Cary just smiled, and pointed to Emily. Emily blinked.
As one, her, Spencer, and Alyssa all looked at her stomach.
"Oh no, not another one," Lys groaned, tugging a pillow over her face and screaming into it. "Mom, honestly."
"Uh," said Spencer, his heart galloping once with shock against Emily's back. "Honey, that's not possible. Daddy had a surgery to make sure that couldn't happen."
Cary just smiled more. "Like Tiger cares about that," she said, tossing her hair back. "Science isn't everything, Daddy."
A week later, Emily and Spencer stepped out of the doctor's clinic and walked silently to the car.
"I'm almost fifty." Emily felt wobbly, pole-axed. So much could go wrong. So much. "You had a vasectomy. What are the fucking chances?"
"One in four-thousand," answered Spencer promptly, of course, while glancing down suspiciously at his crotch as though suddenly assured of his dick's magical properties. Emily looked too, just in case. Maybe he was onto something. "Age is something we need to consider moving forward, but you had the triplets at forty… and they're healthy and developing well over average for their age." He was still staring at his crotch, and almost tumbled into a pothole as a result. They went quiet, both deep in their own thoughts.

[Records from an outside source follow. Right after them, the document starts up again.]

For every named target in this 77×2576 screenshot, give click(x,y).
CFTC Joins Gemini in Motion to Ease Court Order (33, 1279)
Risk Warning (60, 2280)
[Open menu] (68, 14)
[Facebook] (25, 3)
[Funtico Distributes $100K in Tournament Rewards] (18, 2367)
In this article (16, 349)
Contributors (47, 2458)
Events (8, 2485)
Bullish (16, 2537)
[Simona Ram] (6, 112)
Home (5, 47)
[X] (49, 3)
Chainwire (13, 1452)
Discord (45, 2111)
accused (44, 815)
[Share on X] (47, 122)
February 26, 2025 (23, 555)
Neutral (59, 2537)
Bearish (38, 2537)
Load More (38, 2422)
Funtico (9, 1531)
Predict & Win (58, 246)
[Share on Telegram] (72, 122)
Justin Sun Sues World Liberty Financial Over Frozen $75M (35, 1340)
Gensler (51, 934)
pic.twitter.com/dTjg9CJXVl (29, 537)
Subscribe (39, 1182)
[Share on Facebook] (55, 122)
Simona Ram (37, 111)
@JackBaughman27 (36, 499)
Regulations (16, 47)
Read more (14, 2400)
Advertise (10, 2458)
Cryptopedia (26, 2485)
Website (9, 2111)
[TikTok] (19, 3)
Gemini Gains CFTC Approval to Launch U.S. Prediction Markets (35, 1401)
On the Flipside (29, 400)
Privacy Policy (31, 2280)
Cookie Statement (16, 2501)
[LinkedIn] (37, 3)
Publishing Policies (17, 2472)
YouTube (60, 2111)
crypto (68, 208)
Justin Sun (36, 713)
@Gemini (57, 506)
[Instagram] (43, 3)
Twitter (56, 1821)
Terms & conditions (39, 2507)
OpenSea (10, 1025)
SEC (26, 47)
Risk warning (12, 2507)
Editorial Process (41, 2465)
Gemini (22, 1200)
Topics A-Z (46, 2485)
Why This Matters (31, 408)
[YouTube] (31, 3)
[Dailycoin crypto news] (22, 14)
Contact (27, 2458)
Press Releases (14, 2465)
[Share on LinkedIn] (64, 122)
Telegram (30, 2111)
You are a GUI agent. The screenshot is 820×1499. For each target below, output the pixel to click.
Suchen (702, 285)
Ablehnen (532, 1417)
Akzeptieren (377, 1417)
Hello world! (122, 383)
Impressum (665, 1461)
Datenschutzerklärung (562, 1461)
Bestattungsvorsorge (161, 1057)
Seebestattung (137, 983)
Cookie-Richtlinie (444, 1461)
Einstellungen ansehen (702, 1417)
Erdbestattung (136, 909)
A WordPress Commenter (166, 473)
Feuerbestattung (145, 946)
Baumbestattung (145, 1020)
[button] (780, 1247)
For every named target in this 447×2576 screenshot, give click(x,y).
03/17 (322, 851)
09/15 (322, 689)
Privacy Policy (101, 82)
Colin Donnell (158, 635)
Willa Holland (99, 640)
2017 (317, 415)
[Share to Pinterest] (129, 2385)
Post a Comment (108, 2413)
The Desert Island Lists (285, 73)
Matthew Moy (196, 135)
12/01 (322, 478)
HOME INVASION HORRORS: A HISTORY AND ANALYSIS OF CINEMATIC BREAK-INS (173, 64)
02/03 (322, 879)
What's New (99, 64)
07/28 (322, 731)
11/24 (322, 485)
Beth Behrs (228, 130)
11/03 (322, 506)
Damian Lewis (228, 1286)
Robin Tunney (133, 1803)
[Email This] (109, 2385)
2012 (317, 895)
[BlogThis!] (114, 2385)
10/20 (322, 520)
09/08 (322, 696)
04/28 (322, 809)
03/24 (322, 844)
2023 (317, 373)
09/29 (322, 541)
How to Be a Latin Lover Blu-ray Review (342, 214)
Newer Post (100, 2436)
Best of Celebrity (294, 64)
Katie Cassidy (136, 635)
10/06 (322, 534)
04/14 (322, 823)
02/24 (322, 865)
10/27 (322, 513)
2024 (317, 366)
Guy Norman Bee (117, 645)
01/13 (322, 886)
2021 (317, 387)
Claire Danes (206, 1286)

"What's five when we already have four?" Emily said eventually, breaking the silence. "How much more broken can we possibly get?"
"I don't think the sunk cost fallacy applies to number of children," Spencer rebutted, finally looking away from his Magic Dick, as Emily had now decided it would be titled. Privately. "No one is going to believe us about this, are they?"
No one did, but six months later, Tiger showed up anyway. Early.
And she was nowhere near as fierce as advertised.